Après le départ à la retraite, cet été, d'un médecin qui louait un cabinet dans le pôle de santé construit depuis dix ans par Michelle Leguen, deux des cinq cabinets sont à nouveau vacants. Cette pharmacienne de Saint-Lô (Manche) en a bien loué un à trois sages-femmes, mais elle se heurte à nouveau au manque de généralistes dans son quartier.
« Il y avait des médecins près de la pharmacie, il y a vingt ans, mais ils sont partis s'installer au Pôle de santé, et ont laissé leur clientèle. » Michelle Leguen avait alors investi 300 000 euros pour faire construire un cabinet et le louer à des médecins. Le maire d'alors était venu à l'inauguration, la félicitant pour cette initiative. La consœur voulait déjà répondre au manque de médecins dans son quartier de l'est de la ville.
Aujourd'hui, des habitants continuent de s'installer dans le quartier, mais les médecins refusent ces nouveaux clients. Même les deux cabinets regroupés dans le centre-ville – une offre de santé correcte pour la population de ce quartier - ne prennent plus de patients d'autres quartiers.
Michelle Leguen se sent seule dans sa périphérie : « Les médecins vont sur Agneaux », au nord-ouest de Saint-Lô, ou en centre-ville. « Ici la population vieillit, dit-elle, les problèmes de déplacement augmentent, et les transports en commun sont peu pratiques. » Selon elle, il faut un autre pôle de santé, dans l'est de Saint-Lô, mais certains « veulent des pôles énormes, que ne peuvent pas financer les collectivités locales ».
Une ville où il fait bon vivre
Saint-Lô est la ville préfecture de la Manche et compte 19 000 habitants, c'est peu et beaucoup à la fois. Tout le sud Manche connaît des problèmes identiques de manque de médecins, au point que, à l'initiative de l'hôpital Avranches-Coutances, un grand débat avait mobilisé le grand public et les professionnels de santé fin 2019 autour de la question de l'accès aux soins (voir « Le Quotidien » du 2 mars 2020).
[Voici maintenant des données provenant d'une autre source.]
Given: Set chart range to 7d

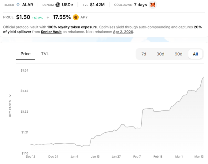Looking at the screenshot, I should point(144,54).
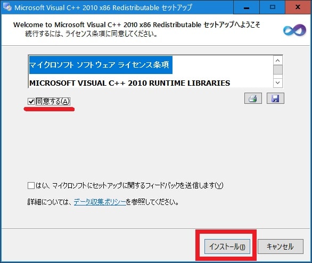Click the title bar text of setup window
Image resolution: width=312 pixels, height=263 pixels.
click(103, 7)
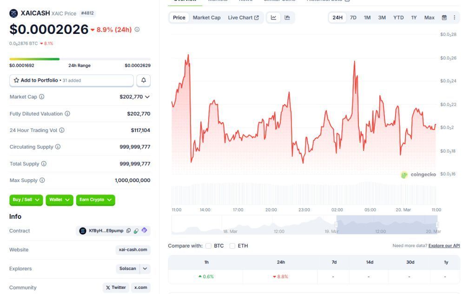Open the Buy / Sell dropdown
This screenshot has width=476, height=294.
click(x=26, y=200)
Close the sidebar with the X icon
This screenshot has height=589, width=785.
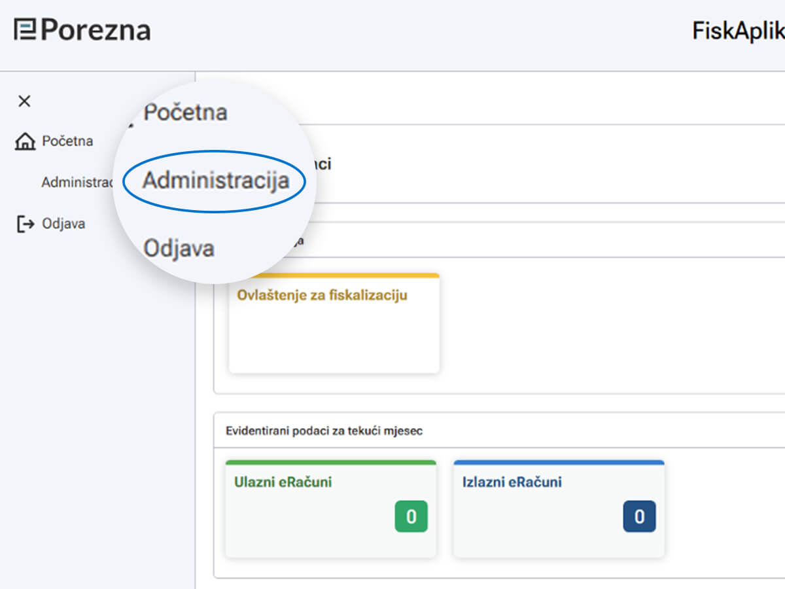pyautogui.click(x=24, y=101)
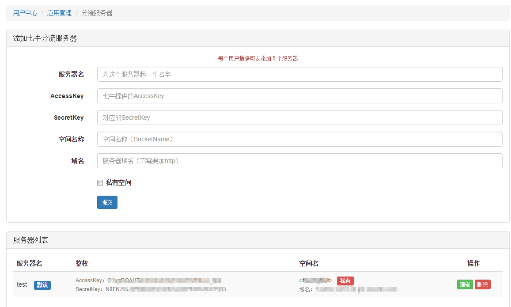Click the 操作 column header

pyautogui.click(x=473, y=263)
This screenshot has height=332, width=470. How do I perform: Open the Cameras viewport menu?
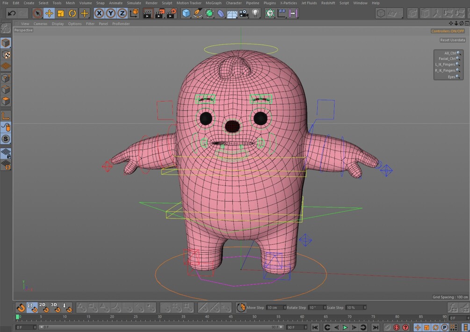pyautogui.click(x=40, y=23)
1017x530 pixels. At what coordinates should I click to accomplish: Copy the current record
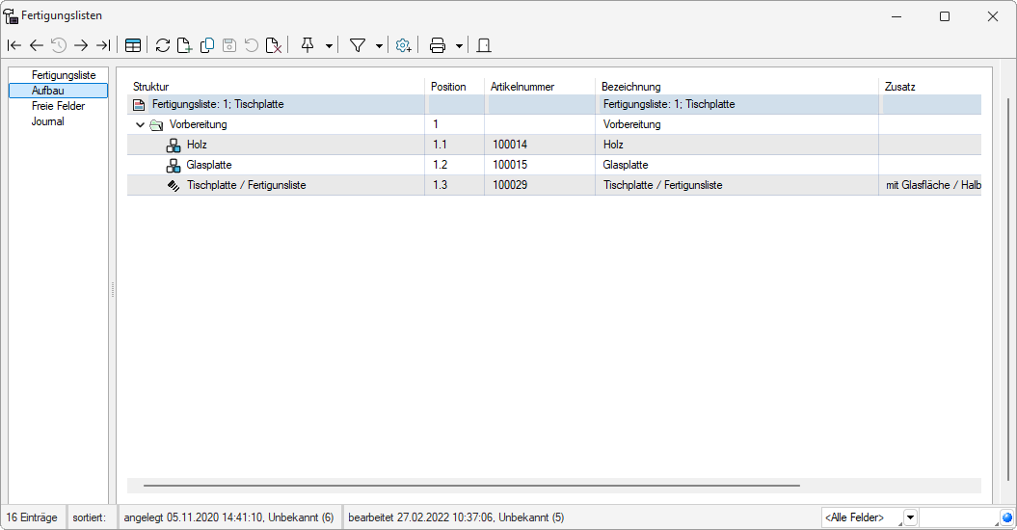click(x=206, y=45)
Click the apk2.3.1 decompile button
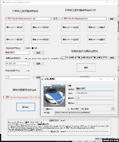The height and width of the screenshot is (142, 119). tap(15, 27)
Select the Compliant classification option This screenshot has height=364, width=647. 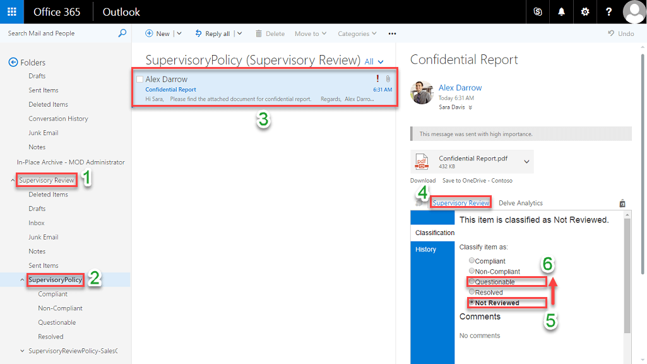coord(472,261)
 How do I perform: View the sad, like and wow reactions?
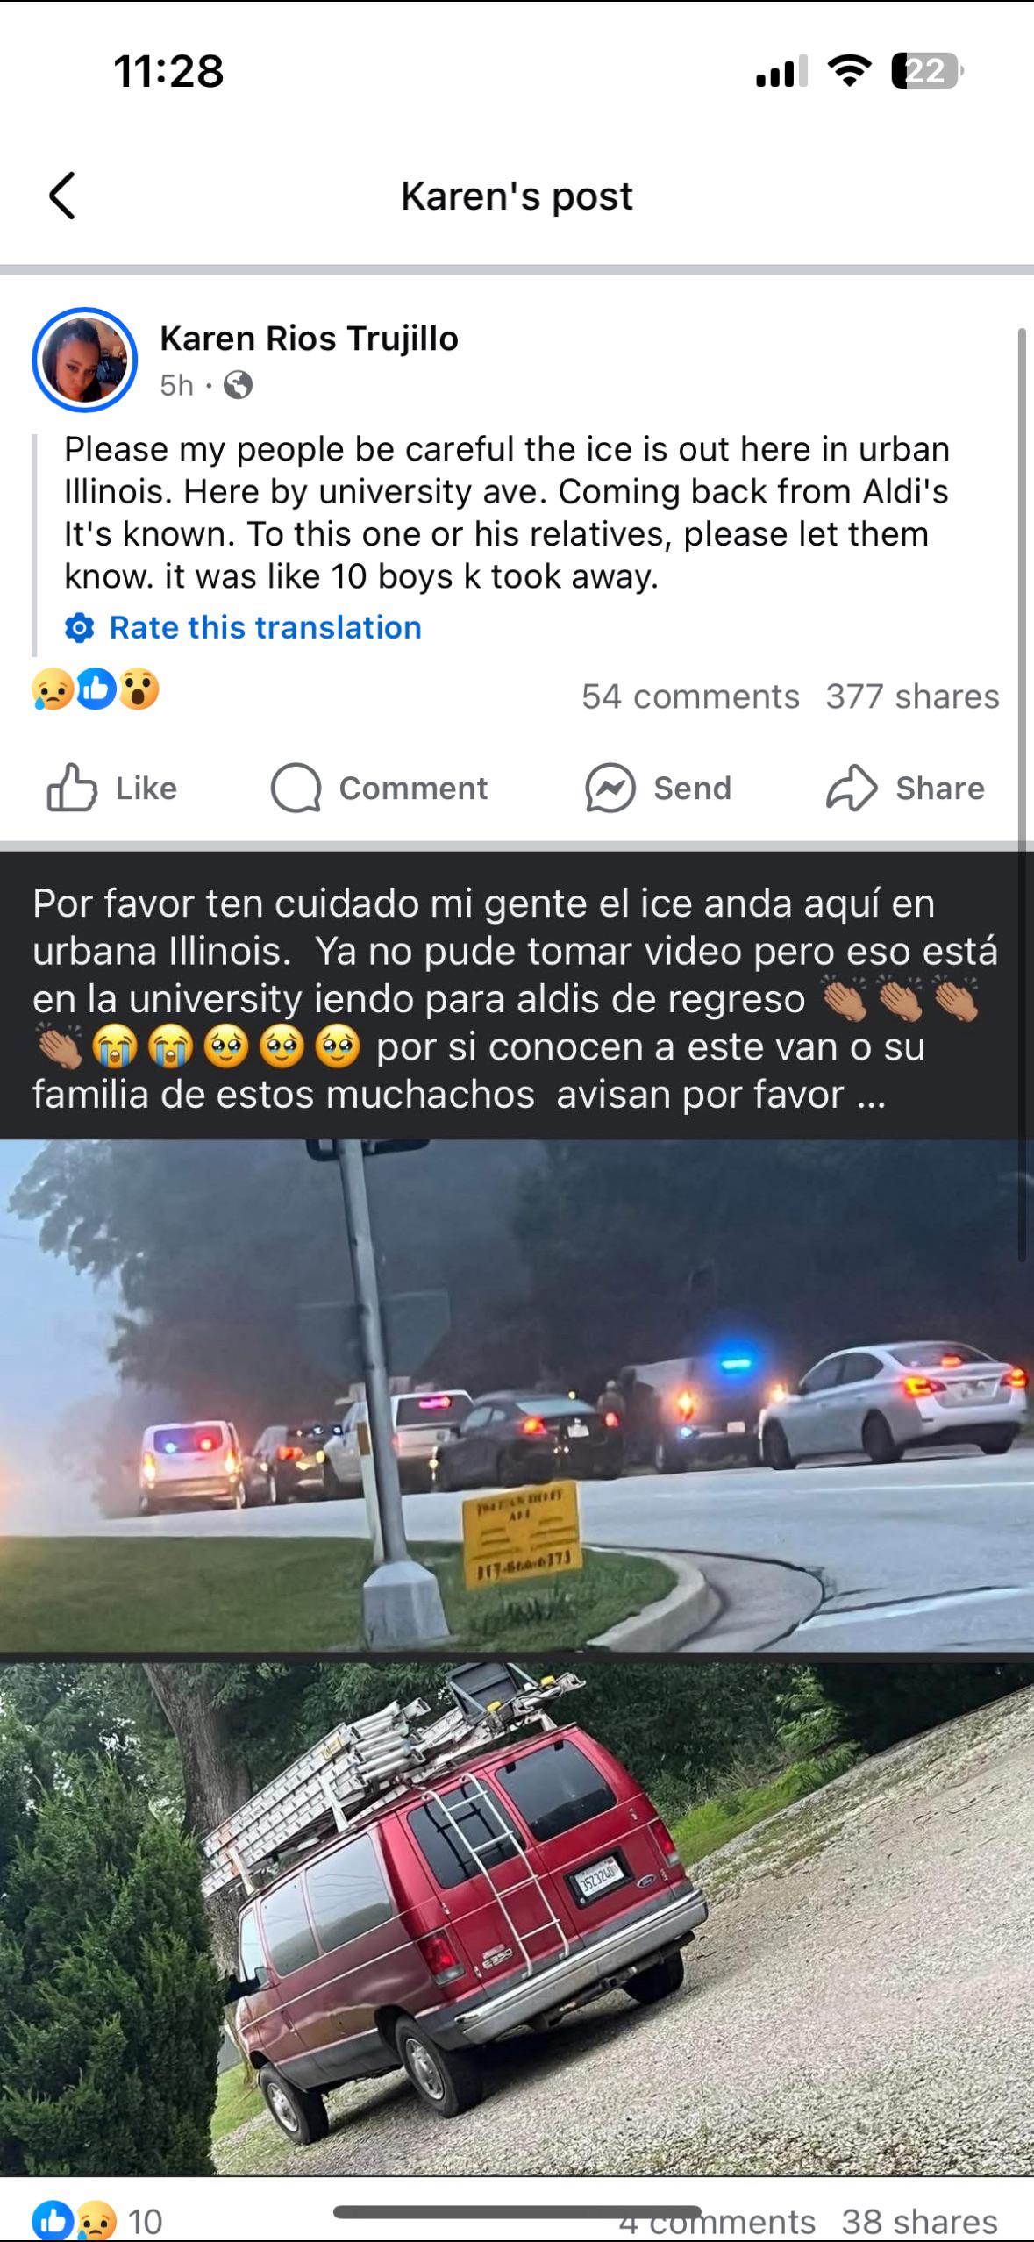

Michelle Leguen « continue à secouer le cocotier ». Elle passe des annonces dans des revues, envoie des lettres (quatre cents à ce jour) avec photo, démarche dans les facultés de médecine, téléphone aux remplaçants dont elle voit le nom passer sur des ordonnances. Elle a aussi contacté le Conseil départemental de la Manche, suggérant par exemple le versement d'aides aux études de futurs médecins, moyennant un « temps de service » en sud Manche.
« Les médecins sont les rois du pétrole, ils bénéficient de protectionnisme », s'insurge-t-elle. Elle n'envisage pas la télémédecine, car, dit-elle, « la médecine, ce sont des rapports humains, la clinique, c'est la personne en face ». Elle ne renoncera pas car, selon elle, Saint-Lô est une ville où il fait bon vivre, ce qui rend d'autant plus incompréhensible qu'on ne veuille pas s'y installer.